Goal of the exercise: Please copy word for word the stretch of the records from the line containing "Describe the element at coordinates (187, 299)" through the line containing "scrollbar is located", including both of those lines.

# start of Information given

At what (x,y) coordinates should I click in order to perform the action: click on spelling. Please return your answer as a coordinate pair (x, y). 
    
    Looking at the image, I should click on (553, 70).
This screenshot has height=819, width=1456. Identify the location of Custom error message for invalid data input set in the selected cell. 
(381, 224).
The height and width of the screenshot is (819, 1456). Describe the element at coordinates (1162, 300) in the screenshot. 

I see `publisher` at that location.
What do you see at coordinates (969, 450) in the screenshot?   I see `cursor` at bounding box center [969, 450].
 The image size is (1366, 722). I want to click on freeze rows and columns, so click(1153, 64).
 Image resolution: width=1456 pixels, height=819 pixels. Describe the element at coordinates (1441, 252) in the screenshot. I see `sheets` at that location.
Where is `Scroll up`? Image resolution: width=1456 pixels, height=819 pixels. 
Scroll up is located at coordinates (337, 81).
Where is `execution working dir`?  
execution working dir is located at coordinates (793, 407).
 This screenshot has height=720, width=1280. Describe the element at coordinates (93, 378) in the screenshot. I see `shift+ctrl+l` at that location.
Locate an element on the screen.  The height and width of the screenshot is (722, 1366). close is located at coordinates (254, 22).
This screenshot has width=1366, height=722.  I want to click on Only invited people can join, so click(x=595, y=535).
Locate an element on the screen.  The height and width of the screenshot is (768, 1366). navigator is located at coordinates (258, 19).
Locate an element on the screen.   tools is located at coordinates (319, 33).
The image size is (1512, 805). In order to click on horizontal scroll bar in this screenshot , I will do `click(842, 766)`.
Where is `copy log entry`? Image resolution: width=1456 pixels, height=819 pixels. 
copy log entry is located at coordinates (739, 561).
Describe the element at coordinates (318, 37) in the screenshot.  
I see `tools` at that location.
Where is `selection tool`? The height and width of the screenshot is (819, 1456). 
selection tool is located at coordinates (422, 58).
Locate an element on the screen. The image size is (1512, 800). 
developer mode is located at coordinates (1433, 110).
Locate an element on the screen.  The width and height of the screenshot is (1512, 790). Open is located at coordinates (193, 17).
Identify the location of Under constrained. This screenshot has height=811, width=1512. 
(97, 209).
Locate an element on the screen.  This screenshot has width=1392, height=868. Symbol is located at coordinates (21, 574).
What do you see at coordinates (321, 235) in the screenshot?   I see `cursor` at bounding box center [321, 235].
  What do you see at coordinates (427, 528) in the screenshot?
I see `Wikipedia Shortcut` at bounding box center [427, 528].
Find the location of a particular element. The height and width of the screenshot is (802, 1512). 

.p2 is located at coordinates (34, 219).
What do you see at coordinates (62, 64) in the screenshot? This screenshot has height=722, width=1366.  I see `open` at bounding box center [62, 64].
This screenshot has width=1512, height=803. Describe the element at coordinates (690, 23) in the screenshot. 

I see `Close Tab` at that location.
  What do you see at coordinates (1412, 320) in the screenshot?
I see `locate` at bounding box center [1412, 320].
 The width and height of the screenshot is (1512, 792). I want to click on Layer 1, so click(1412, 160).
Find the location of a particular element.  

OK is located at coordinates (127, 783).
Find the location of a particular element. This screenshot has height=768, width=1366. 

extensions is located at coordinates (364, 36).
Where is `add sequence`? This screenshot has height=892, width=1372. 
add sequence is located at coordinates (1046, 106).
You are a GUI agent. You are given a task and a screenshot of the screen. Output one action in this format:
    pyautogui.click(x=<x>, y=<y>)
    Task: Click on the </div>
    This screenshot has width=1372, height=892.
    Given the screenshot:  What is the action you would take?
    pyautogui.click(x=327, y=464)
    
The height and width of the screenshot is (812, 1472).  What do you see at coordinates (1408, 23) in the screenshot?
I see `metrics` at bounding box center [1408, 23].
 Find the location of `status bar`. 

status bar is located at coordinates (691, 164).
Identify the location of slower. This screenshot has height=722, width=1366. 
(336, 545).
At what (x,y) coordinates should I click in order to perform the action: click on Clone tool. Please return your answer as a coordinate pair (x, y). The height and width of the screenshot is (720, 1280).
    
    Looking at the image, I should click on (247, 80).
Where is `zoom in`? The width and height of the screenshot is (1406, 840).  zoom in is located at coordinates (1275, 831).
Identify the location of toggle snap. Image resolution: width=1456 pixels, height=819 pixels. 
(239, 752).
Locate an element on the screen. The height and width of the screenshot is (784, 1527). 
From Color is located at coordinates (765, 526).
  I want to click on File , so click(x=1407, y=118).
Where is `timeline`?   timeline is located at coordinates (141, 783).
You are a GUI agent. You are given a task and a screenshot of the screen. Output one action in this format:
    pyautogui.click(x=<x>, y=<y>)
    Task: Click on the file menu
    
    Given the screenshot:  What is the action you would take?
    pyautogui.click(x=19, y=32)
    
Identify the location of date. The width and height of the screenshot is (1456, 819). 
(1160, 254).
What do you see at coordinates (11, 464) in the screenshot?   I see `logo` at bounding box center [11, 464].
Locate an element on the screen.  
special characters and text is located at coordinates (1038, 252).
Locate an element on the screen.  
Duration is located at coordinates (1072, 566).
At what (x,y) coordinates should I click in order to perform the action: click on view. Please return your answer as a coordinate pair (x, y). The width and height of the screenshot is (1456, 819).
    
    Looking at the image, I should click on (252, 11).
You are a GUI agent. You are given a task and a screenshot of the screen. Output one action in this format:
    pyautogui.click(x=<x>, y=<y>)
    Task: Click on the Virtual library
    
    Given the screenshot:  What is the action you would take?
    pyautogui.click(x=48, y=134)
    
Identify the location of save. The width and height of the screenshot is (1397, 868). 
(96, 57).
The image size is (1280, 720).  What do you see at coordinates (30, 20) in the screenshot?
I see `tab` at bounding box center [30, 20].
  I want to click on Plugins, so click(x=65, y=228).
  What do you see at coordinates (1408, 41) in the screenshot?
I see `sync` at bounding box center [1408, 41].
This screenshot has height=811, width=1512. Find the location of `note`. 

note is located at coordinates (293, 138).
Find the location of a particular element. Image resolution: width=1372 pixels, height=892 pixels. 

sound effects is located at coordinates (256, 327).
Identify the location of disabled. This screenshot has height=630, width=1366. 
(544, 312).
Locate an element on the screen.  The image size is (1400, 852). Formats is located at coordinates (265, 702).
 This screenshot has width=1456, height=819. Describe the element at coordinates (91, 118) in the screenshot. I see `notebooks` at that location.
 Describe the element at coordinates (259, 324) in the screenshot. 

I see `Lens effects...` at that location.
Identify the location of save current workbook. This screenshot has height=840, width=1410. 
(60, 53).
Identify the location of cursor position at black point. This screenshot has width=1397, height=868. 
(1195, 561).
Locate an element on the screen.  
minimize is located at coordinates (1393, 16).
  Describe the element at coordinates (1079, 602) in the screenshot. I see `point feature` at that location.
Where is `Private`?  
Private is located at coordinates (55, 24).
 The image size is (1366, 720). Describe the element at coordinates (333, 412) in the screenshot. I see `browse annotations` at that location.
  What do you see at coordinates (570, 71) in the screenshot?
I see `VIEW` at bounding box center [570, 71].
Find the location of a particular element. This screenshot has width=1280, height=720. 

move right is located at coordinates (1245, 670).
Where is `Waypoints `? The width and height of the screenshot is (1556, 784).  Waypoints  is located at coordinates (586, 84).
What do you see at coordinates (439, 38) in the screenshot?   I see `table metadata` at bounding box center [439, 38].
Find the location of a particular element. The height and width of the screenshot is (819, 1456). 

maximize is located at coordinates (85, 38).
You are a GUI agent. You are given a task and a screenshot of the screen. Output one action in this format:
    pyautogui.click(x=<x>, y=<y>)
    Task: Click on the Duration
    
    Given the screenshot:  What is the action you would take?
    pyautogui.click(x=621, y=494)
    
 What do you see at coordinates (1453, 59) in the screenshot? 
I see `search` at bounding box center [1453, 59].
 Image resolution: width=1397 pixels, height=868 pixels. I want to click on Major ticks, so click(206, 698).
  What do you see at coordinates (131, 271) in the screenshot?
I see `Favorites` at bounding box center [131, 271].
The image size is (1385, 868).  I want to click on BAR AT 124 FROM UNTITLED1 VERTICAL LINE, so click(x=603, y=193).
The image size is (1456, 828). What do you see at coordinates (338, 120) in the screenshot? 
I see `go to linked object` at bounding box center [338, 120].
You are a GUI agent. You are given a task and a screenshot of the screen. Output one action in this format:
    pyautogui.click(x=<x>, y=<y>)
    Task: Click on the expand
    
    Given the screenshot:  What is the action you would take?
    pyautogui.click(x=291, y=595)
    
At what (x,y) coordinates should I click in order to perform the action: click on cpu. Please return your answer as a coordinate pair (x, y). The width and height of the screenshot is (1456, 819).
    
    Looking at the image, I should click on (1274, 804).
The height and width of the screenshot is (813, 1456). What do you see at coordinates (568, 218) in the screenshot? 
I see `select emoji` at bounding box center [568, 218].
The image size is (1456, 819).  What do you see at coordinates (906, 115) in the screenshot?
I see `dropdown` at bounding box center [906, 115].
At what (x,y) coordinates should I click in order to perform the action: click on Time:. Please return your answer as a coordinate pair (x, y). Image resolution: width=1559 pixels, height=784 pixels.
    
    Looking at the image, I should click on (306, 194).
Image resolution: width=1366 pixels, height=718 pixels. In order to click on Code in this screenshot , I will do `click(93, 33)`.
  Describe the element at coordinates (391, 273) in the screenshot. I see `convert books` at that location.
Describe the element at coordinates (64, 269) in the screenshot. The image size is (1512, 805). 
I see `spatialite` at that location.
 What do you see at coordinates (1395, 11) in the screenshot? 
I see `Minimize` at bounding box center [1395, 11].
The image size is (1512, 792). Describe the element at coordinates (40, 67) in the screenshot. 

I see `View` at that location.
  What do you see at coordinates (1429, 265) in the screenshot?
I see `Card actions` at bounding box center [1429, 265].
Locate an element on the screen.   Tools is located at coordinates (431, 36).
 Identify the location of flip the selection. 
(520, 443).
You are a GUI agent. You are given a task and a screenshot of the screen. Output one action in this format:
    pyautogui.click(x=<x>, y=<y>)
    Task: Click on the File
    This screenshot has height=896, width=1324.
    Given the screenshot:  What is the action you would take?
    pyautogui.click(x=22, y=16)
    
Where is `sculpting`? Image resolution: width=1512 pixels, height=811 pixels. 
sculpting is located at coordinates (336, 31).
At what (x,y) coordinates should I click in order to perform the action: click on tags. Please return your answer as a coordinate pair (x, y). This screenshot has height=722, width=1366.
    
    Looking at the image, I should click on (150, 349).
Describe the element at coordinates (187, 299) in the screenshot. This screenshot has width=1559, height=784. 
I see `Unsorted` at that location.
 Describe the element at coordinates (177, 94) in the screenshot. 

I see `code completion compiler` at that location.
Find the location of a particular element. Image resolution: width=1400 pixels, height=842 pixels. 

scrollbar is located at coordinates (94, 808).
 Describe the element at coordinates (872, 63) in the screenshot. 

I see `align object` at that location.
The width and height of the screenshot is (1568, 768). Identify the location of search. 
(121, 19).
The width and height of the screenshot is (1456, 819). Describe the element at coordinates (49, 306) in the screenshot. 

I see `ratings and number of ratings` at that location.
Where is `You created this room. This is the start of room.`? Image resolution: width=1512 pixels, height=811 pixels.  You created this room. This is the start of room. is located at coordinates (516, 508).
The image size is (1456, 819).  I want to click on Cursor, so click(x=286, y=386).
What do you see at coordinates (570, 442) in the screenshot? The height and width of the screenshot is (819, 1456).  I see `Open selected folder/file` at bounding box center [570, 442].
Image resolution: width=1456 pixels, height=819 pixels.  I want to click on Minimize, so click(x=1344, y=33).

# end of Information given

Answer to the problem:
Describe the element at coordinates (187, 299) in the screenshot. This screenshot has width=1559, height=784. 
I see `Unsorted` at that location.
 Describe the element at coordinates (177, 94) in the screenshot. 

I see `code completion compiler` at that location.
Find the location of a particular element. Image resolution: width=1400 pixels, height=842 pixels. 

scrollbar is located at coordinates (94, 808).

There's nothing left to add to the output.